Contributi sisma, chiesta proroga dei termini

15 Gennaio 2020

Cratere 2016, appello in vista della scadenza del 15 gennaio. Pezzopane (Pd): «Riordinare il personale»

L’AQUILA. L’8 gennaio i consulenti del lavoro vengono a sapere che entro una settimana (scadenza il 15) vanno presentati gli adempimenti per la rateizzazione dei contributi sospesi dopo il sisma 2016. «Tempi troppo ristretti», scrive in una lettera inviata all’Inps Sergio Pantaleo, «serve una proroga almeno a tutto febbraio 2020». La problematica riguarda in modo particolare i contribuenti residenti nell’Alta Valle dell’Aterno, i cui comuni sono stati inseriti nel cratere sismico. «Ancora una volta», prosegue il consulente, «non possiamo non notare le notevoli difficoltà riservate alle aziende ma soprattutto ai consulenti delle stesse che operano nei territori terremotati e che in una settimana dovrebbero provvedere ad adempimenti che risulta umanamente impossibile effettuare in tempi così ristretti». Viene contestata anche la «mancanza di chiarezza» circa le domande di rateizzazione dei contributi sospesi, in particolare nel conteggio dei versamenti già effettuati.
Ma le problematiche irrisolte della ricostruzione riguardano anche il personale degli uffici. «Chiedo alla ministra Fabiana Dadone di convocare con urgenza il tavolo ad hoc per il riordino del personale che opera nella ricostruzione delle aree colpite dai terremoti», afferma la deputata Pd Stefania Pezzopane, «soprattutto per quanto riguarda gli eventi sismici del 2009, dell’Emilia e del Centro Italia.

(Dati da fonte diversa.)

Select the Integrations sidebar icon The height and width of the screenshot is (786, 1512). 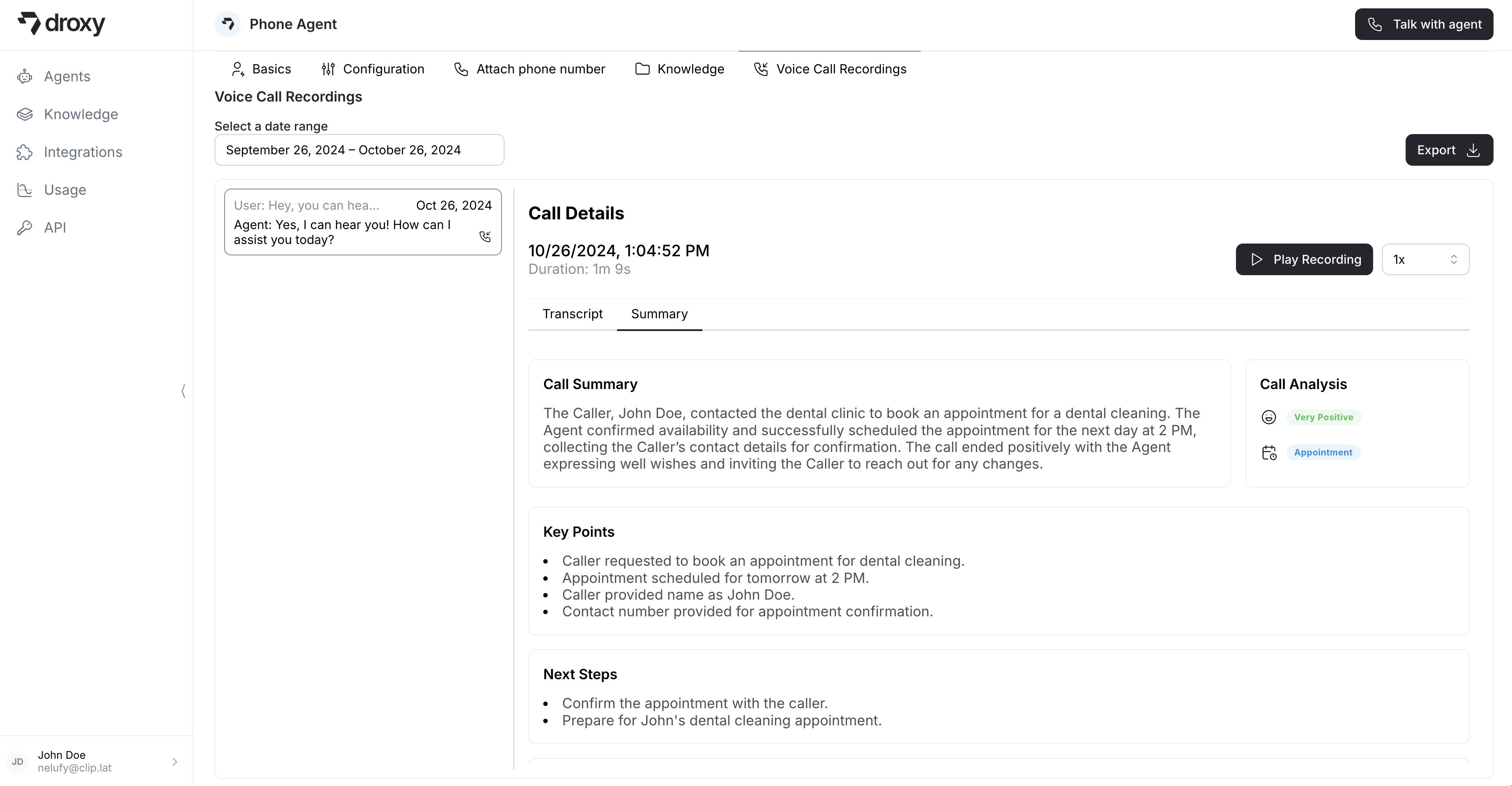coord(25,152)
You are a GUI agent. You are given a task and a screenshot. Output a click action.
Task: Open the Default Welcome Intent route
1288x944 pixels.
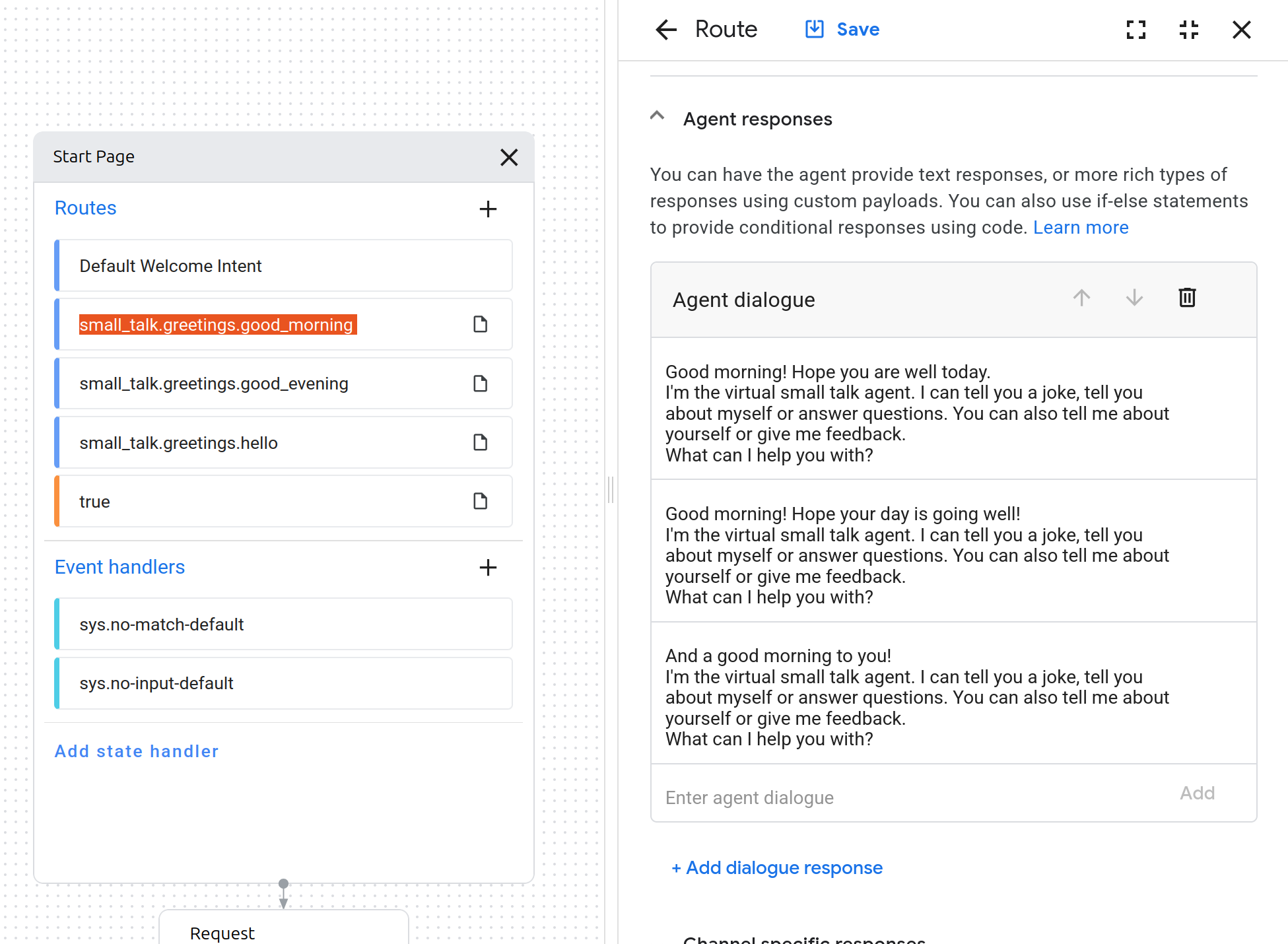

Un tavolo in grado di affrontare in maniera organica le numerose questioni aperte che interessano il personale e gli addetti impiegati, in gran parte precari, che lei stessa aveva positivamente annunciato lo scorso 20 novembre, accogliendo una mia precisa richiesta».
«Grazie all’approvazione del decreto Sisma», aggiunge la parlamentare aquilana, «tutto il personale è stato prorogato fino al 31 dicembre 2020, ma bisognerà prevedere ulteriori proroghe e stabilizzazioni, poiché l’attività di ricostruzione non è stata completata e molte sono le emergenze ancora in corso. C’è l’esigenza di giungere alle stabilizzazioni concordate con sindaci e Regioni, anche per affrontare positivamente gli effetti del mancato turn over, dei buchi dovuti a Quota 100 e dell’efficienza degli uffici. Buona parte della ricostruzione dipende dall’efficienza degli operatori, dalla motivazione e dalla programmazione degli interventi. Di questo dovrà occuparsi il tavolo per il riordino del personale. Sono certa che la ministra Dadone manterrà la parola data ed è d’accordo sul fatto che i lavoratori e le lavoratrici non possono essere precari a vita. Un tavolo che metta insieme gli enti e le organizzazioni sindacali per stilare un programma di respiro e per ridare fiducia ai tanti dipendenti precari ma indispensabili. Sono ovviamente pronta», conclude Pezzopane, «a dare il mio contributo e ogni supporto al buon lavoro e al buon esito dell’importante tavolo per il riordino del personale».